Normalement, je n’en aurais pas parlé ici parce que ce n’est pas une nouvelle locale, mais c’est venu me chercher tellement profondément dans mes valeurs que je n’ai pas pu m’empêcher de vouloir le crier sur tous les toits. Je parle du bar La Tulipe, à Montréal, qui doit fermer ses portes.
Pour faire une histoire courte, La Tulipe est une salle de spectacle mythique, patrimoniale bâtie au début des années 1900, ayant vu passer sur ses planches de nombreux grands noms de la chanson et de la comédie. Un monsieur, un sombre individu, appelons le Pierre-Yves, achète le local commercial adjacent à la salle de spectacle, demande la conversion en zonage résidentiel. Erreur administrative, on lui accorde. Ensuite, Pierre-Yves se plaint et entreprend multiples procédures légales parce que, la salle de spectacle est trop bruyante et, ciel, c’est dérangeant. Après plusieurs années de tribunaux et d’amendes, la Tulipe reçoit l’ordre de ne plus utiliser d’amplificateurs sonores, ou en d’autres termes, ne plus faire de bruit du tout. La Tulipe ferme.
Sérieux. SÉRIEUX?! Si tu déménages à côté du Café du Clocher, tu peux t’attendre à entendre de la musique punk, du monde sur la terrasse qui jasent tard, pis qui s’amusent parce qu’ils sont en vie et heureux d’être là. Si tu décides d’aller vivre à côté du Berlioz, il est possible que tu aies un fond sonore de BOUMBOUMBOUM. Si ça te dérange, ne déménages pas à côté d’un bar. 1+1.
Ça m’a emmené à réfléchir à l’individualisme, en fait. Celui de Pierre-Yves. Pis après, le mien. Je suis fière dans ma vie, d’affirmer que je respecte mes limites, que je suis capable de dire non. Des fois, j’me trouve égoïste de me prioriser. J’ai des amies qui s’oublient pour les autres, évitent le conflit, détestent déplaire. Je leur rabâche les oreilles avec ma morale à 2 cennes, aie confiance en toi, affirme-toi, etc.

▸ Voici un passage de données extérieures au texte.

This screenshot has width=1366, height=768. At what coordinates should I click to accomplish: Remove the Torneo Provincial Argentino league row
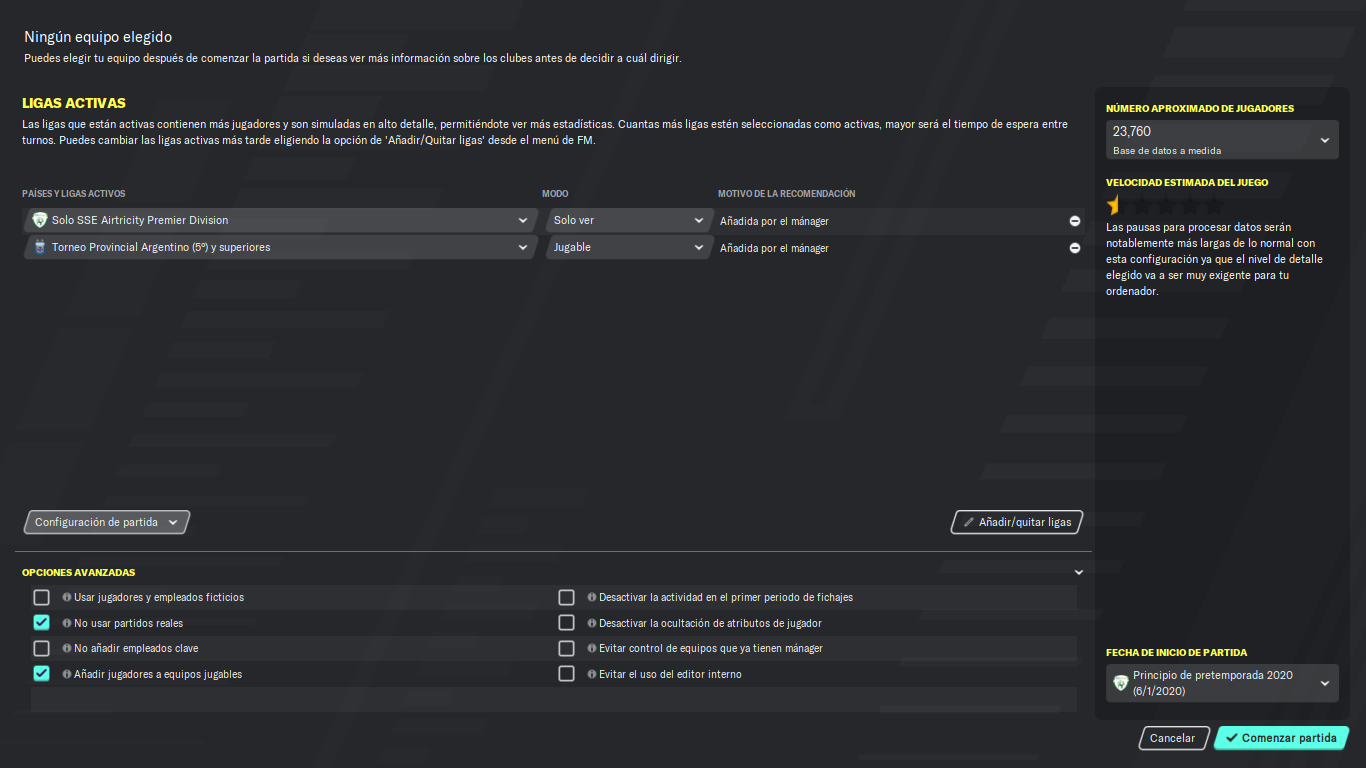pyautogui.click(x=1075, y=248)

Féminisme, séparatisme, je suis de tous les combats d’affirmation de soi. Prend la place qui te revient, tu y as droit, que je dis.
Est-ce que je compare des pommes et des oranges? Peut-être. Mais la question se pose quand la liberté de l’un brime celle de l’autre. Quand tu brises un cœur pour préserver le tien, ou que tu laisses une personne seule dans le besoin parce que t’as pas le temps. Que tu passes à côté d’une personne en état de détresse sans la regarder. Préférer ne pas suivre l’actualité. Ne pas vouloir regarder le carnage en Palestine, celui qui débute au Liban, parce que ouf, c’est dur, les enfants morts, les civils en pleurs. Tu veux pas voir ça, ça trouble la paix.
Je le sais pas, en fait, où se trouve la ligne entre la confiance en soi inébranlable et le narcissisme, entre se prioriser soi et devenir égoïste. On devient la meilleure version de soi même quand on a des bases solides, mais que reste-t-il de l’empathie, la reconnaissance de l’autre, la place de la société en tant qu’entité. À quoi t’as pensé, Pierre-Yves?
Pis moi, moi, moi, importante moi, à me regarder le nombril, qui est-ce que j’oublie?